Plan file with full investigation: ~/.copilot/session-state/1dde1bbf-a398-4a70-b2d4-58c9238e1acc/plan.md (session-bound; copy here if needed)
Bug-hunt agent verification suites:
test-guided-qa.cjs — 31 checks (in repo)
race-verify.cjs — race-fix regression (in session-state/files)
bug-hunt-verify.cjs — 4 fix-specific Playwright tests (in session-state/files)
Incident history (with this session's entries): guided/.github/copilot-instructions.md § Incident history
Reliability architecture context: learning-docs/docs/playground/guided/reliability-architecture.md

🧠 Lessons captured for future sessions¶

These came out of the 9 May session and should inform how future sessions approach guided's tech debt:

Multi-pass bug-hunt is dramatically more thorough. First pass found 13 bugs; second pass after fixing them found 7 NEW bugs (5 of which the human reviewer missed). Run the agent twice on every major remediation push.
Self-review before agent verification is high-leverage. Caught 2 bugs (legacy-counter reset, partial-refund revocation) in own fixes BEFORE the agent reported back. Saves an iteration cycle. Treat every diff as something to read once more before merging — "Author Smell" pre-commit habit.
Set + LWW is a real pattern for KV-only stacks. Cloudflare KV has no atomic operations, but storing concurrent-modification state as a Set + accepting last-writer-wins bounds the race correctly. No Durable Object needed for activate.ts. Same pattern applies to any "list of things" with a cap.

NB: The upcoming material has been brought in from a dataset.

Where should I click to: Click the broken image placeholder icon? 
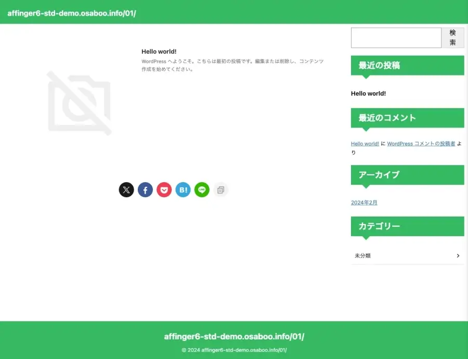tap(79, 102)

Stripe event ordering is genuinely undefined. Refund-before-completion needed a sentinel pattern. Always handle out-of-order webhook events idempotently. Pre-write sentinel + post-write check + early-return when state already terminal.
charge.refunded === true vs partial refund matters. Stripe fires the event for ALL refunds (full + partial), but the boolean only flips for full. Partial refunds without this check incorrectly revoke full access.

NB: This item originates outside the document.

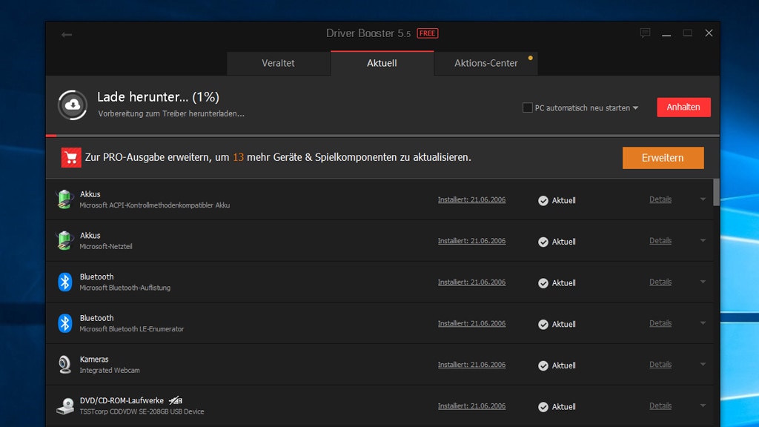Select the DVD/CD-ROM drive icon
The image size is (759, 427).
[64, 406]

Generic utility functions can have implicit assumptions. sha256() was designed for email keys → lowercase + trim. Reusing it for fingerprints silently weakens entropy. Add a sha256Raw variant when re-using crypto helpers in new contexts.
TDZ in React useEffect deps is a footgun. Listing useCallback references that are declared LATER in the file CRASHES at render with ReferenceError: Cannot access 'X' before initialization. List state-deps that re-trigger the effect transitively, not callback-deps directly. The closure picks up fresh callbacks for free.
Client-side paywalls are inherently leaky. The selectFreeQuestions deterministic-subset approach is the right design — it minimizes question exposure to free users. Anyone with curl can still hit /guided/data/questions/.... The $9 price + UX convenience IS the actual product, not the question secrecy. Documented to prevent future "fixes" that would break the static deploy.